A Three-Axis Flexible Tactile Sensing Array Based on Novel Capacitance Mechanism

Abstract

In this work, we present the development of a capacitive normal and shear sensing array realized by using MEMS fabrication techniques and flexible printed circuit board (FPCB) technologies. The sensing array, which consists of two micromachined polydimethlysiloxane (PDMS) structures and a flexible FPCB, will be used as the artificial skin for robot applications. The shear sensing element, which comprises four capacitive sensing elements arranged in a 2?2-array form, can decompose the contact force into normal and shear components. Each capacitive sensing element has two sensing electrodes and a common floating electrode. The sensing electrodes as well as the metal interconnect for signal scanning are implemented on the FPCB, while the floating electrode is patterned on one of the PDMS structures. This special design can effectively reduce the complexity of device structure and thus makes the device highly manufacturable. In order to accurate detect shear force, the bump and the pillar structures of each shear sensing element are implemented. An 8?8 shear-stress sensing array been realized.
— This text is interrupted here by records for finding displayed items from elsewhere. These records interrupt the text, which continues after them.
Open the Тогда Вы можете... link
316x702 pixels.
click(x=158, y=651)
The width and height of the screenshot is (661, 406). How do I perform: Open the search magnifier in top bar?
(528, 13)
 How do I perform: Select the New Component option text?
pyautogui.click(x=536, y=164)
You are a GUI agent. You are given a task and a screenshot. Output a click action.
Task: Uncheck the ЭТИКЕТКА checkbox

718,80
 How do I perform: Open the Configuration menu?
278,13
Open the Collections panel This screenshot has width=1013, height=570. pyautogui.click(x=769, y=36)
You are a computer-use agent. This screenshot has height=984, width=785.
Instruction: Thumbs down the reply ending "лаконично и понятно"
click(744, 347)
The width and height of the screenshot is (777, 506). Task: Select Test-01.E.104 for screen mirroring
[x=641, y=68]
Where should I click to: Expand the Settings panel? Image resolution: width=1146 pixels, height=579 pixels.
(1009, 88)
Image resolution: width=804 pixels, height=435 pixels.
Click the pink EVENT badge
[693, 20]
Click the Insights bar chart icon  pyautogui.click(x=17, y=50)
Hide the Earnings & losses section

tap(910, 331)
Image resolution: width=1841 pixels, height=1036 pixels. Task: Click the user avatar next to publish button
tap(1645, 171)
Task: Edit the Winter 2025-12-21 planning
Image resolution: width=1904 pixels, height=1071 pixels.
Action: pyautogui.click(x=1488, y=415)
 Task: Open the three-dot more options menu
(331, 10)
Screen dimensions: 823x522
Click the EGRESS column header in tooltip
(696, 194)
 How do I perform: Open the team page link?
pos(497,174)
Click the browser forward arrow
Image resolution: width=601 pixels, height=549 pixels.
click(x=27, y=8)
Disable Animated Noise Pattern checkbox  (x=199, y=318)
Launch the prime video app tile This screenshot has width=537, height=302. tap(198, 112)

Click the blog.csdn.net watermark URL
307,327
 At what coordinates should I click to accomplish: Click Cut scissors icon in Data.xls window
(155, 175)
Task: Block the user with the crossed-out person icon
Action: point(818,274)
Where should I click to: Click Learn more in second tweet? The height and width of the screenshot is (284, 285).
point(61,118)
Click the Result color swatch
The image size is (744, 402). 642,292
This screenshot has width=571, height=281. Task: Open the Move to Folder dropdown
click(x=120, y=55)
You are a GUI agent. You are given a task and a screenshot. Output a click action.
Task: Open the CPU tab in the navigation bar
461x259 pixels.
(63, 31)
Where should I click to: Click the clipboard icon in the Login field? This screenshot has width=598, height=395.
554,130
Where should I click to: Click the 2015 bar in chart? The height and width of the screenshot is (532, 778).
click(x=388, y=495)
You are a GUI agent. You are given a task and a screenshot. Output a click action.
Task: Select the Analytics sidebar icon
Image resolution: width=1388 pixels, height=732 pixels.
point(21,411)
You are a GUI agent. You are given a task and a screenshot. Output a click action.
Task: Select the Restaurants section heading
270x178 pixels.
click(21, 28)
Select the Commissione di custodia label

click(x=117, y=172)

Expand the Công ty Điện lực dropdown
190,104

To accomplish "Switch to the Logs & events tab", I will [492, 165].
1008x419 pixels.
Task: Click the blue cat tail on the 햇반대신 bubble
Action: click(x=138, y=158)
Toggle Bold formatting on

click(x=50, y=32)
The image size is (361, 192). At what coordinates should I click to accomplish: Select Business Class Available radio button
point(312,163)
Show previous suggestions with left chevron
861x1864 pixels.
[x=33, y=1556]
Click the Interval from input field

Each sensing element can detect normal and shear stresses applied on its top surface. The average measured sensitivity for the normal stress (i.e., the z-direction) is 1.1%/mN, and average measured sensitivities are 1.72%/mN, 1.65%/mN in the x and y-directions, respectively. Measurement of a single sensor shows that the full-scale range of detectable force is about 100 mN. The corresponding scanning circuit are also designed and implemented.